2. Wir haben schon früher hervorgehoben, dass Jesus Christus, wenn er von sich selbst sprach, oft die Bezeichnung „Menschensohn“ gebrauchte (vgl. Mt 16,28; Mk 2,20). Dieser Titel war mit der messianischen Tradition des Alten Testaments verbunden und entsprach gleichzeitig jener „Pädagogik des Glaubens“, deren sich Jesus bewusst bediente. Er wollte nämlich, dass seine Jünger und seine Zuhörer selbst zu der Entdeckung kämen, dass der „Menschensohn“ zugleich auch der wahre Sohn Gottes war. Wir haben dafür einen besonders bedeutungsvollen Beweis in dem Bekenntnis, das Petrus im Gebiet von Cäsarea Philippi ablegte und auf das wir schon in den früheren Katechesen hingewiesen haben. Jesus fordert mit Fragen die Apostel heraus, und als Petrus zur ausdrücklichen Anerkennung der göttlichen Identität Jesu gelangt, bestätigt Jesus das Zeugnis des Petrus und nennt ihn „selig …, denn nicht Fleisch und Blut haben dir das offenbart, sondern mein Vater“ (vgl. Mt 16,17). Der Vater ist es, der für den Sohn Zeugnis gibt, denn nur er kennt den Sohn (vgl. Mt 11,27).

**AUFGABE**
Schreibe den Text über die Bezeichnung „Menschensohn“ im Anschluss an seinen letzten Satz weiter.

**DATENAUSZUG**
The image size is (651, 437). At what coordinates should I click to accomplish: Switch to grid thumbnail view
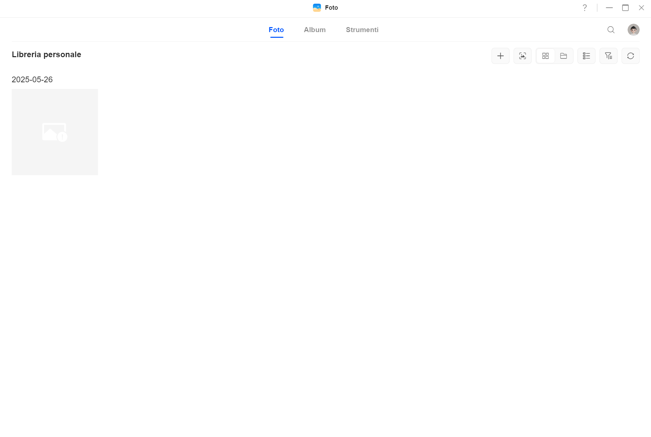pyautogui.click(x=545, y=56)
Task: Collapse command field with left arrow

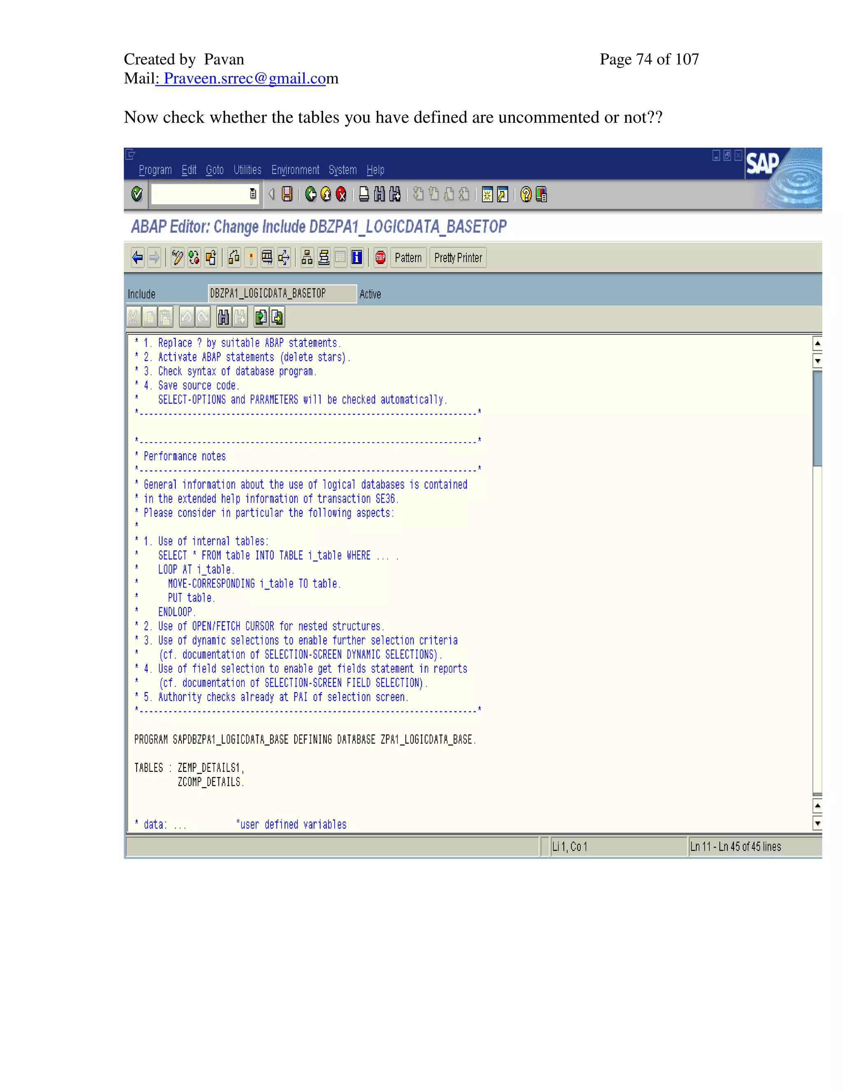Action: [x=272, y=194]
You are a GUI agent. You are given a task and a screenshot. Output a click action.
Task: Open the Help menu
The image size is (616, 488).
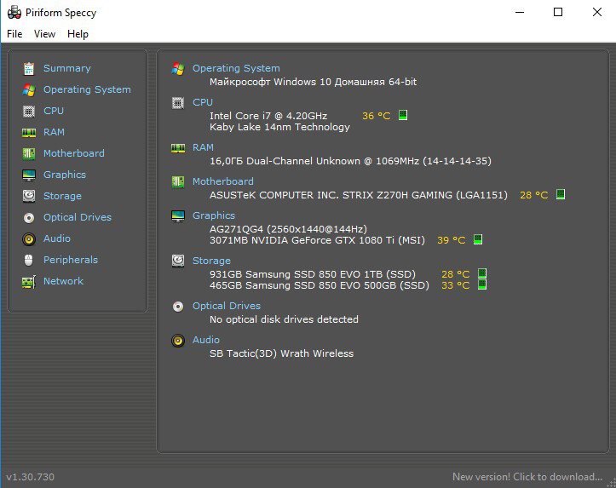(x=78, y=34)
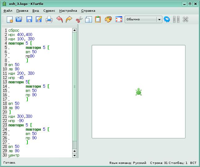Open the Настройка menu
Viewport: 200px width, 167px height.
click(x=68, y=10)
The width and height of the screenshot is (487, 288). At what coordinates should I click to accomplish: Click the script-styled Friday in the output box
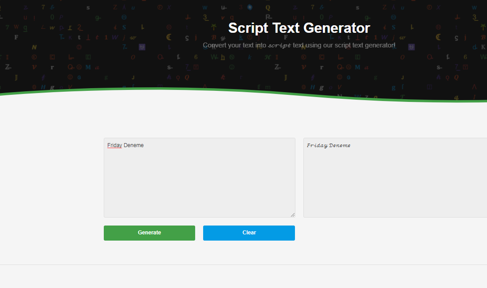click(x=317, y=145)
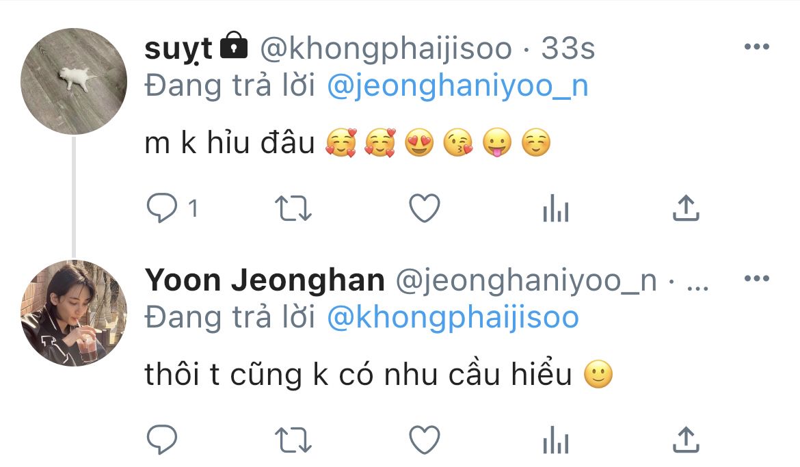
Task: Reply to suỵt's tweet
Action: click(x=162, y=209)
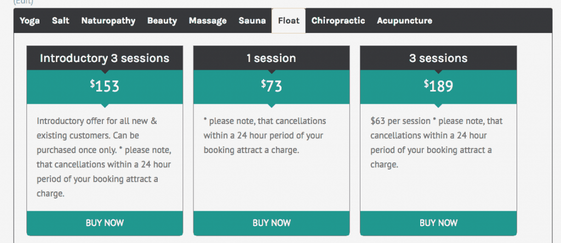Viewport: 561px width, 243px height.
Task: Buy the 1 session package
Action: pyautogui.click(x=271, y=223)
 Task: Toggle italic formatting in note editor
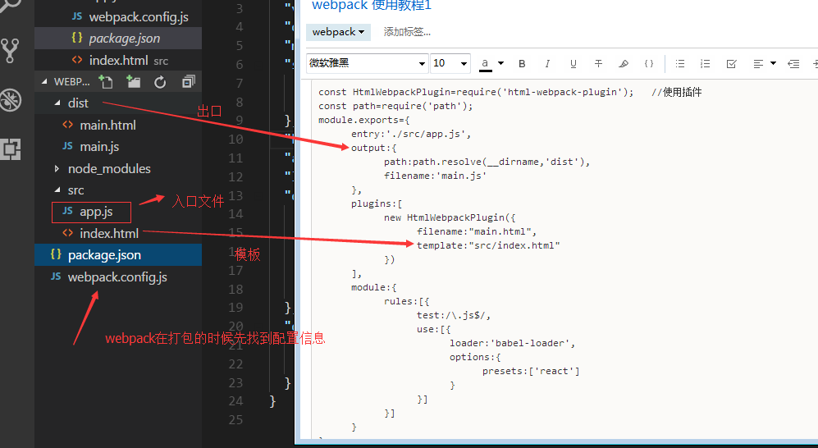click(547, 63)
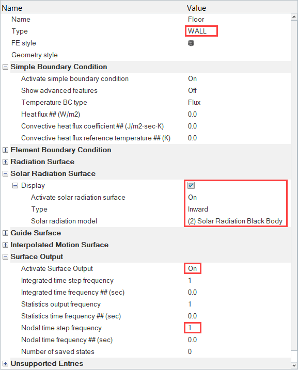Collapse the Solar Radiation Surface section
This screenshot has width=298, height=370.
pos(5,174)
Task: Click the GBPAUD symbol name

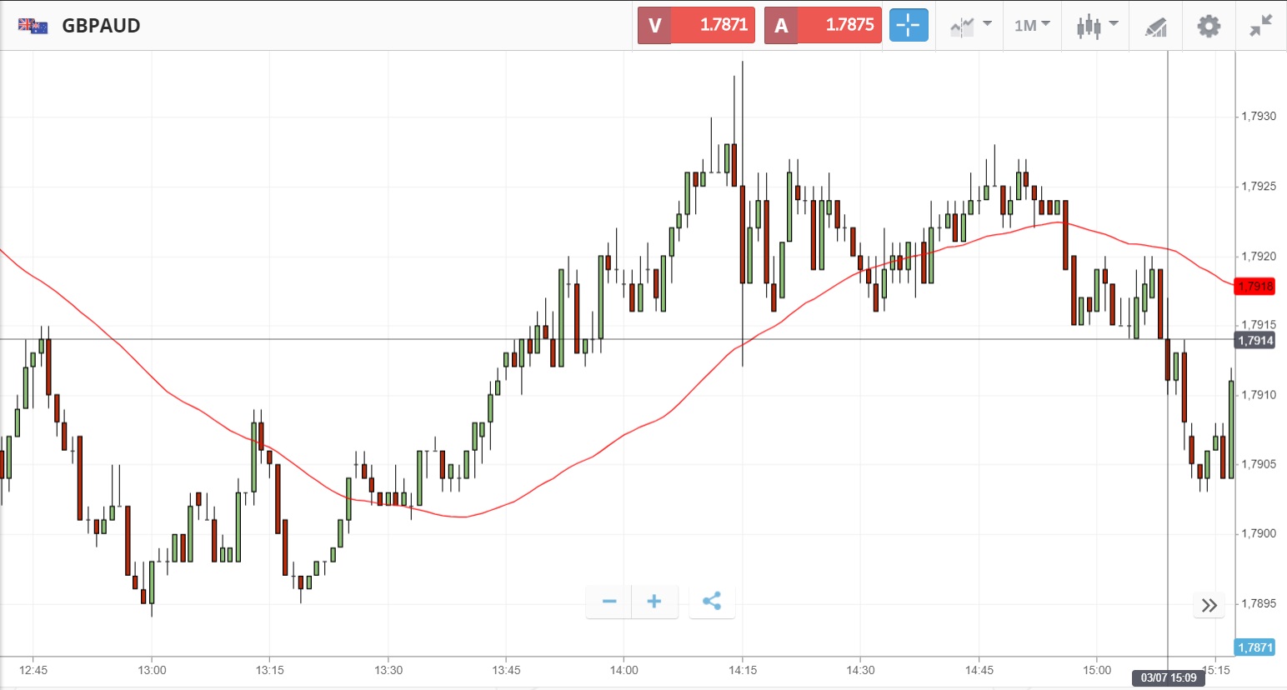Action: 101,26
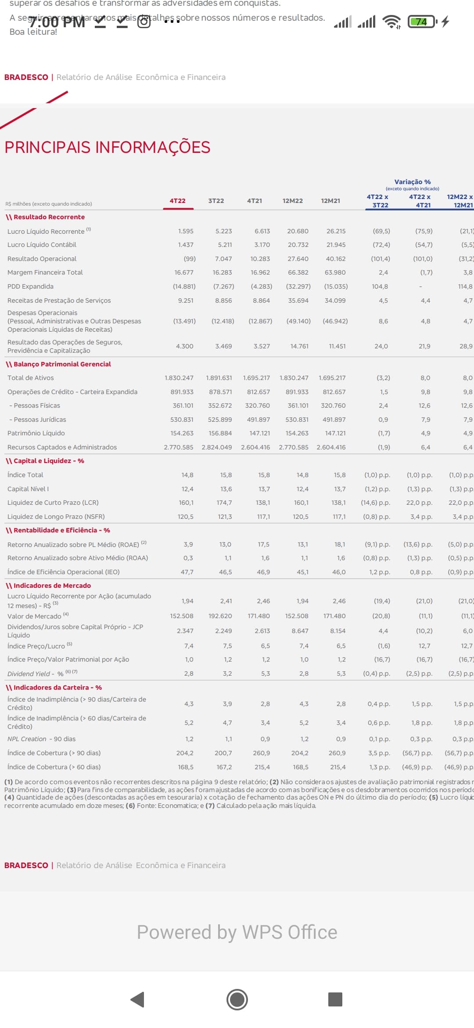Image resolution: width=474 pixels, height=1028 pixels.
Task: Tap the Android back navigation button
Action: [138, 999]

**ERGEBNIS**
3. Trotz der Diskretion aber, an die Jesus sich durch die Anwendung des erwähnten pädagogischen Prinzips hielt, wurde die Wahrheit über seine göttliche Sohnschaft nach und nach offenkundiger aufgrund dessen, was er sagte und vor allem dessen, was er tat. Während sie aber für die einen einen Gegenstand des Glaubens bildete, war sie für die anderen ein Grund zu Widerspruch und Anschuldigung. Das zeigte sich entscheidend beim Prozess vor dem Synedrium. Das Markusevangelium berichtet: „Der Hohepriester wandte sich an ihn und fragte: Bist du der Messias, der Sohn des Hochgelobten? Jesus sagte: Ich bin es. Und ihr werdet den Menschensohn zur Rechten der Macht sitzen und mit den Wolken des Himmels kommen sehen“ (Mk 14,61-62). Im Lukasevangelium ist die Frage so formuliert: „Du bist also der Sohn Gottes? Er antwortete ihnen: Ihr sagt es — ich bin es“ (Lk 22,70).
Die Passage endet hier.